Stored records
=-=-=

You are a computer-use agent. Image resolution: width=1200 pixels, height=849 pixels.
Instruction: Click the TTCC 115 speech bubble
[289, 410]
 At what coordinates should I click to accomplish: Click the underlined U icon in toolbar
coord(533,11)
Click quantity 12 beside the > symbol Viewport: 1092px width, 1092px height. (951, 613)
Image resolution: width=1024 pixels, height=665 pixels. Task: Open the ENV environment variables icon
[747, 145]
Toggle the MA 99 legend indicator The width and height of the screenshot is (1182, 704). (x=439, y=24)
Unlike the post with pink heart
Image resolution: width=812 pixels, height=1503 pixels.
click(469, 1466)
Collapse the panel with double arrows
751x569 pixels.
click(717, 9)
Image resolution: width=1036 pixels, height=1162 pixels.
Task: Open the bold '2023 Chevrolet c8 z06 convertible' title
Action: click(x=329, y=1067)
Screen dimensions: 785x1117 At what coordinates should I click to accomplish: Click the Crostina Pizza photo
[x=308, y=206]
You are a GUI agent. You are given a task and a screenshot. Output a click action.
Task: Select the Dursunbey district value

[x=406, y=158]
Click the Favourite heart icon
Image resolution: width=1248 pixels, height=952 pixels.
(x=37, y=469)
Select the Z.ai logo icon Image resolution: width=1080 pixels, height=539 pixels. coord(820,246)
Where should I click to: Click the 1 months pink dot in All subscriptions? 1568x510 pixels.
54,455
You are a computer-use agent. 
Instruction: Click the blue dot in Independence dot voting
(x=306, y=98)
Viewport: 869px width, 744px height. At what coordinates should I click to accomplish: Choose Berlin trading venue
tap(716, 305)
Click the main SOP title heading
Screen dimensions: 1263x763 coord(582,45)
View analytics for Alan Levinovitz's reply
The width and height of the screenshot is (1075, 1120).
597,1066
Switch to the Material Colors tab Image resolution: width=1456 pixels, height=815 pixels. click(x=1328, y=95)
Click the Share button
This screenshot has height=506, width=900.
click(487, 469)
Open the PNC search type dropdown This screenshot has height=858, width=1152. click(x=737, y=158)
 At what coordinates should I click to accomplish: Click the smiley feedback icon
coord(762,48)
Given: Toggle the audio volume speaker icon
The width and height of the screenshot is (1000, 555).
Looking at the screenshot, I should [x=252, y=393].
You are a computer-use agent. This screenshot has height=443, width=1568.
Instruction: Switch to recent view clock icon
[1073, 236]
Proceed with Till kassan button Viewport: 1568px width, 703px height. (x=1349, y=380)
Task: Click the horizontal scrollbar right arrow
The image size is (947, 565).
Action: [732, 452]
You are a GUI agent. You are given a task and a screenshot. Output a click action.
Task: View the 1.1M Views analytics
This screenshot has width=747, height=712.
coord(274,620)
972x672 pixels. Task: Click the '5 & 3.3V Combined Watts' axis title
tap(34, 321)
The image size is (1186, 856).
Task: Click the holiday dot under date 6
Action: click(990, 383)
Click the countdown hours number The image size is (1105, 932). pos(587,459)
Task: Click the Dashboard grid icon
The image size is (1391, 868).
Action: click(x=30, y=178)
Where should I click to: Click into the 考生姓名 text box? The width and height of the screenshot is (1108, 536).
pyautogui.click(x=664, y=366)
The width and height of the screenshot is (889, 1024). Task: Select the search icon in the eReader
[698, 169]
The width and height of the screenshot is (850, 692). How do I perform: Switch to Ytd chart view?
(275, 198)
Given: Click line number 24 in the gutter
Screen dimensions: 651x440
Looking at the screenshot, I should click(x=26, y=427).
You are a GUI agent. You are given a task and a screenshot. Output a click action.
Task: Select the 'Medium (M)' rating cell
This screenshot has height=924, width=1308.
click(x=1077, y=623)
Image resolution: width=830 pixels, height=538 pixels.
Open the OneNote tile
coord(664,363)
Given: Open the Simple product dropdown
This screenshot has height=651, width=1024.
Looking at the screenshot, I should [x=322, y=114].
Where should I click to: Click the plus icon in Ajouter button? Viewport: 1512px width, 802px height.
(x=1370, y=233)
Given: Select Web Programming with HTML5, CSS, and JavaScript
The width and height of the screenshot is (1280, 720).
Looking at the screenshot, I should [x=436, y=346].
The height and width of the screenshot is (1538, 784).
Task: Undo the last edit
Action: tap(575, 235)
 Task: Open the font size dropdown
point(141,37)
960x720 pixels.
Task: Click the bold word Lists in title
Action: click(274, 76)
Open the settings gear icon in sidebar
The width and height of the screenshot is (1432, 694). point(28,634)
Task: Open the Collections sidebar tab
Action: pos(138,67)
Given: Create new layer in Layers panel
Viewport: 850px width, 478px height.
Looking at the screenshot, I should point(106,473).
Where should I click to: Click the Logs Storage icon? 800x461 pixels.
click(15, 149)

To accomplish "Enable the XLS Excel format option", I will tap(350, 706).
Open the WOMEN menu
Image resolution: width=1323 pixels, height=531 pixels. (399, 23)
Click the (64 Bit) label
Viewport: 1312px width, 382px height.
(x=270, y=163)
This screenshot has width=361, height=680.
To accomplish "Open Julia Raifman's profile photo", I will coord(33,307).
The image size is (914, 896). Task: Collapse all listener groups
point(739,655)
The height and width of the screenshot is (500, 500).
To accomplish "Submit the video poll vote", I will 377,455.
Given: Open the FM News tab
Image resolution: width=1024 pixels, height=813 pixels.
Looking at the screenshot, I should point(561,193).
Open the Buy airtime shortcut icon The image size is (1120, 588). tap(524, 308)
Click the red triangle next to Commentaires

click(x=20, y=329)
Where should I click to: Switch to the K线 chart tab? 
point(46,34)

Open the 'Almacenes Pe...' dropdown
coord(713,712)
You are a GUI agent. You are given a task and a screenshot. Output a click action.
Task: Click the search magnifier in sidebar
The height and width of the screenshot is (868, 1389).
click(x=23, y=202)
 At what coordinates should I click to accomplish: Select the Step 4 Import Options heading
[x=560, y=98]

=-=-=

> Exercise requirements
Go through the records and output them all, word for word.

> Exercise solution
You are a computer-use agent. Image resolution: width=1200 pixels, height=849 pixels.
Instruction: Click the TTCC 115 speech bubble
[289, 410]
 At what coordinates should I click to accomplish: Click the underlined U icon in toolbar
coord(533,11)
Click quantity 12 beside the > symbol Viewport: 1092px width, 1092px height. (951, 613)
Image resolution: width=1024 pixels, height=665 pixels. Task: Open the ENV environment variables icon
[747, 145]
Toggle the MA 99 legend indicator The width and height of the screenshot is (1182, 704). (x=439, y=24)
Unlike the post with pink heart
Image resolution: width=812 pixels, height=1503 pixels.
click(469, 1466)
Collapse the panel with double arrows
751x569 pixels.
click(717, 9)
Image resolution: width=1036 pixels, height=1162 pixels.
Task: Open the bold '2023 Chevrolet c8 z06 convertible' title
Action: click(x=329, y=1067)
Screen dimensions: 785x1117 At what coordinates should I click to accomplish: Click the Crostina Pizza photo
[x=308, y=206]
You are a GUI agent. You are given a task and a screenshot. Output a click action.
Task: Select the Dursunbey district value

[x=406, y=158]
Click the Favourite heart icon
Image resolution: width=1248 pixels, height=952 pixels.
(x=37, y=469)
Select the Z.ai logo icon Image resolution: width=1080 pixels, height=539 pixels. coord(820,246)
Where should I click to: Click the 1 months pink dot in All subscriptions? 1568x510 pixels.
54,455
You are a computer-use agent. 
Instruction: Click the blue dot in Independence dot voting
(x=306, y=98)
Viewport: 869px width, 744px height. At what coordinates should I click to accomplish: Choose Berlin trading venue
tap(716, 305)
Click the main SOP title heading
Screen dimensions: 1263x763 coord(582,45)
View analytics for Alan Levinovitz's reply
The width and height of the screenshot is (1075, 1120).
597,1066
Switch to the Material Colors tab Image resolution: width=1456 pixels, height=815 pixels. click(x=1328, y=95)
Click the Share button
This screenshot has height=506, width=900.
click(487, 469)
Open the PNC search type dropdown This screenshot has height=858, width=1152. click(x=737, y=158)
 At what coordinates should I click to accomplish: Click the smiley feedback icon
coord(762,48)
Given: Toggle the audio volume speaker icon
The width and height of the screenshot is (1000, 555).
Looking at the screenshot, I should [x=252, y=393].
You are a computer-use agent. This screenshot has height=443, width=1568.
Instruction: Switch to recent view clock icon
[1073, 236]
Proceed with Till kassan button Viewport: 1568px width, 703px height. (x=1349, y=380)
Task: Click the horizontal scrollbar right arrow
The image size is (947, 565).
Action: [732, 452]
You are a GUI agent. You are given a task and a screenshot. Output a click action.
Task: View the 1.1M Views analytics
This screenshot has width=747, height=712.
coord(274,620)
972x672 pixels. Task: Click the '5 & 3.3V Combined Watts' axis title
tap(34, 321)
The image size is (1186, 856).
Task: Click the holiday dot under date 6
Action: click(990, 383)
Click the countdown hours number The image size is (1105, 932). pos(587,459)
Task: Click the Dashboard grid icon
The image size is (1391, 868).
Action: click(x=30, y=178)
Where should I click to: Click into the 考生姓名 text box? The width and height of the screenshot is (1108, 536).
pyautogui.click(x=664, y=366)
The width and height of the screenshot is (889, 1024). Task: Select the search icon in the eReader
[698, 169]
The width and height of the screenshot is (850, 692). How do I perform: Switch to Ytd chart view?
(275, 198)
Given: Click line number 24 in the gutter
Screen dimensions: 651x440
Looking at the screenshot, I should click(x=26, y=427).
You are a GUI agent. You are given a task and a screenshot. Output a click action.
Task: Select the 'Medium (M)' rating cell
This screenshot has height=924, width=1308.
click(x=1077, y=623)
Image resolution: width=830 pixels, height=538 pixels.
Open the OneNote tile
coord(664,363)
Given: Open the Simple product dropdown
This screenshot has height=651, width=1024.
Looking at the screenshot, I should [x=322, y=114].
Where should I click to: Click the plus icon in Ajouter button? Viewport: 1512px width, 802px height.
(x=1370, y=233)
Given: Select Web Programming with HTML5, CSS, and JavaScript
The width and height of the screenshot is (1280, 720).
Looking at the screenshot, I should [x=436, y=346].
The height and width of the screenshot is (1538, 784).
Task: Undo the last edit
Action: tap(575, 235)
 Task: Open the font size dropdown
point(141,37)
960x720 pixels.
Task: Click the bold word Lists in title
Action: click(274, 76)
Open the settings gear icon in sidebar
The width and height of the screenshot is (1432, 694). point(28,634)
Task: Open the Collections sidebar tab
Action: pos(138,67)
Given: Create new layer in Layers panel
Viewport: 850px width, 478px height.
Looking at the screenshot, I should point(106,473).
Where should I click to: Click the Logs Storage icon? 800x461 pixels.
click(15, 149)

To accomplish "Enable the XLS Excel format option", I will tap(350, 706).
Open the WOMEN menu
Image resolution: width=1323 pixels, height=531 pixels. (399, 23)
Click the (64 Bit) label
Viewport: 1312px width, 382px height.
(x=270, y=163)
This screenshot has width=361, height=680.
To accomplish "Open Julia Raifman's profile photo", I will coord(33,307).
The image size is (914, 896). Task: Collapse all listener groups
point(739,655)
The height and width of the screenshot is (500, 500).
To accomplish "Submit the video poll vote", I will 377,455.
Given: Open the FM News tab
Image resolution: width=1024 pixels, height=813 pixels.
Looking at the screenshot, I should point(561,193).
Open the Buy airtime shortcut icon The image size is (1120, 588). tap(524, 308)
Click the red triangle next to Commentaires

click(x=20, y=329)
Where should I click to: Switch to the K线 chart tab? 
point(46,34)

Open the 'Almacenes Pe...' dropdown
coord(713,712)
You are a GUI agent. You are given a task and a screenshot. Output a click action.
Task: Click the search magnifier in sidebar
The height and width of the screenshot is (868, 1389).
click(x=23, y=202)
 At what coordinates should I click to accomplish: Select the Step 4 Import Options heading
[x=560, y=98]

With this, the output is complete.